Okay, so now we know that an administrator checks out this site and that a CSRF vulnerability might be the way to escalate to an admin level user. I went and registered on the site and after logging in, was presented with three new navigation options, 'Messages', 'Users' and 'Change Password'. Inspecting both forms didn't really reveal anything more than simple PHP forms, and no CSRF tokens were present to complicate things. The Users page listed all registered users on the system and I also discovered that user 'spiderman' was an administrator.
For the sake of being thorough, I wanted to find out what sort of browser spiderman was using to view the site so I fired up a netcat listener and sent him a message with a hidden iframe pointing back to my box. Within a minute, I received my answer:
connect to [192.168.1.140] from (UNKNOWN) [192.168.1.101] 46958 GET / HTTP/1.1 User-Agent: Mozilla/5.0 (Unknown; Linux i686) AppleWebKit/534.34 (KHTML, like Gecko) PhantomJS/1.9.7 Safari/534.34 Accept: text/html,application/xhtml+xml,application/xml;q=0.9,*/*;q=0.8 Connection: Keep-Alive Accept-Encoding: gzip Accept-Language: en-US,* Host: 192.168.1.140
PhantomJS... a headless WebKit browser. Good to know, but not key to my engagement.
The fact that I was able to create messages with HTML code seemed like a promising advantage staying true to the hints discovered earlier. I tried a number of XSS/CSRF techniques to gather any session info in cookies or other useful information, all of which yielded nothing useful. What I needed to have happen was to dupe spiderman into changing his password to something I determined without him knowing what happened. This is possible by creating a form who's action pointed to /change-password on the site, and since there is no CSRF tokens present, it should be cut and dry. I had earlier tried to do this by sending spiderman a message with a form field, but that didn't work properly. My next step was to save that form HTML to my attacking system and inject that URL into a message directed towards spiderman. The code for this is as follows:
<body onload="document.forms.submit()"> <form action="http://127.0.0.1:8081/change-password" method="post"> <input type="hidden" name="username" value="spiderman"> <input type="hidden" name="password" value="moo"> <input type="submit" value="changeit"> </form> </body>
Now that I was logged in as spiderman's user, I checked out his messages and saw that user 'pirate' had apparently discovered spiderman's password (Figure 3).
Now that I was already logged in to the system as spiderman, that message wasn't going to be very helpful unless spiderman used the same password for his SSH credentials. Let's see... (Figure 4).
SSH access, nice. After enumerating running processes and open connections I found a listening connection on TCP 9000 which was only available internally (Figure 5). I set up an SSH tunnel to access whatever was being served internally. Once the tunnel was hooked up, I found out what was being served (Figure 6).

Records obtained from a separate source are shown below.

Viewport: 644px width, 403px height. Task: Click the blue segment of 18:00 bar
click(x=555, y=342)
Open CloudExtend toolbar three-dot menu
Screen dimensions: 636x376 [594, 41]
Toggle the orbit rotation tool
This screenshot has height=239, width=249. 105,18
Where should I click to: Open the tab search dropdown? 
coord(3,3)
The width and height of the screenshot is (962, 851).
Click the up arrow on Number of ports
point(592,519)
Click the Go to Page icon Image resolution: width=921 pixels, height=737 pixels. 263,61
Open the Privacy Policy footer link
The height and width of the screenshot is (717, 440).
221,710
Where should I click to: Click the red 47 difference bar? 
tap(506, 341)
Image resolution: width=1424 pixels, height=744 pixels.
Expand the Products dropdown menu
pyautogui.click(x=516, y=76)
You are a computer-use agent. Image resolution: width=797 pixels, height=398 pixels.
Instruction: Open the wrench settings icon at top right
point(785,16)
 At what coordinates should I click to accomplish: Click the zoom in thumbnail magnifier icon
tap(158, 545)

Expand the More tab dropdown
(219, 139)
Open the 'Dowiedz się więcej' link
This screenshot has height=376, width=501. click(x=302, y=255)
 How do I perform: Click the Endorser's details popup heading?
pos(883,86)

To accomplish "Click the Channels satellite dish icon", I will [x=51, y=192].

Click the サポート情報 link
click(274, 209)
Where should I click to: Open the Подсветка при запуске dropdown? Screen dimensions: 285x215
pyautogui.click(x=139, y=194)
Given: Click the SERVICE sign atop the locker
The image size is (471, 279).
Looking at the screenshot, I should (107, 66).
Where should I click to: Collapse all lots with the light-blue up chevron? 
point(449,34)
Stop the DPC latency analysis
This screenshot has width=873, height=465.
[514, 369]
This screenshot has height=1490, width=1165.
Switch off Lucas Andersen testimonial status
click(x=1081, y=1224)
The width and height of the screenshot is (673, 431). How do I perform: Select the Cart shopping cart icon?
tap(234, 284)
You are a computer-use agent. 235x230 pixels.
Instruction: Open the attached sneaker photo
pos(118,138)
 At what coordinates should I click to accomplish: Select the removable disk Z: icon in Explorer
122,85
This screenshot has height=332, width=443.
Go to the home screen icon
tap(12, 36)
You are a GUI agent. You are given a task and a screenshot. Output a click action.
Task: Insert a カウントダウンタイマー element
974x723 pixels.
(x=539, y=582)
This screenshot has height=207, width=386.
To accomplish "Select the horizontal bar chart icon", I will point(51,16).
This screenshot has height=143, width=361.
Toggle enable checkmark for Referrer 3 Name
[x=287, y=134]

» ssh -f -N -D 127.0.0.1:9055 email@example.com
An IP ping tool, seems pretty straightforward. I've abused things like this before ;). To confirm my suspicions, I dug around the file system for the code that's behind this application. I found the code when I enumerated the processes running on the box earlier. Inspecting internalServer.js, I was able to confirm that this application was vulnerable to unsanitized user input and would allow additional commands to be run via the exec() method call (Figure 7).
Since this application was being executed by root, it was all too easy to capture the flag (Figure 8)!
-c1 && cat /root/flag.txt
And that's all there is to it! Thanks to PaulSec for coming up with a fun little challenge, looking forward to the next one!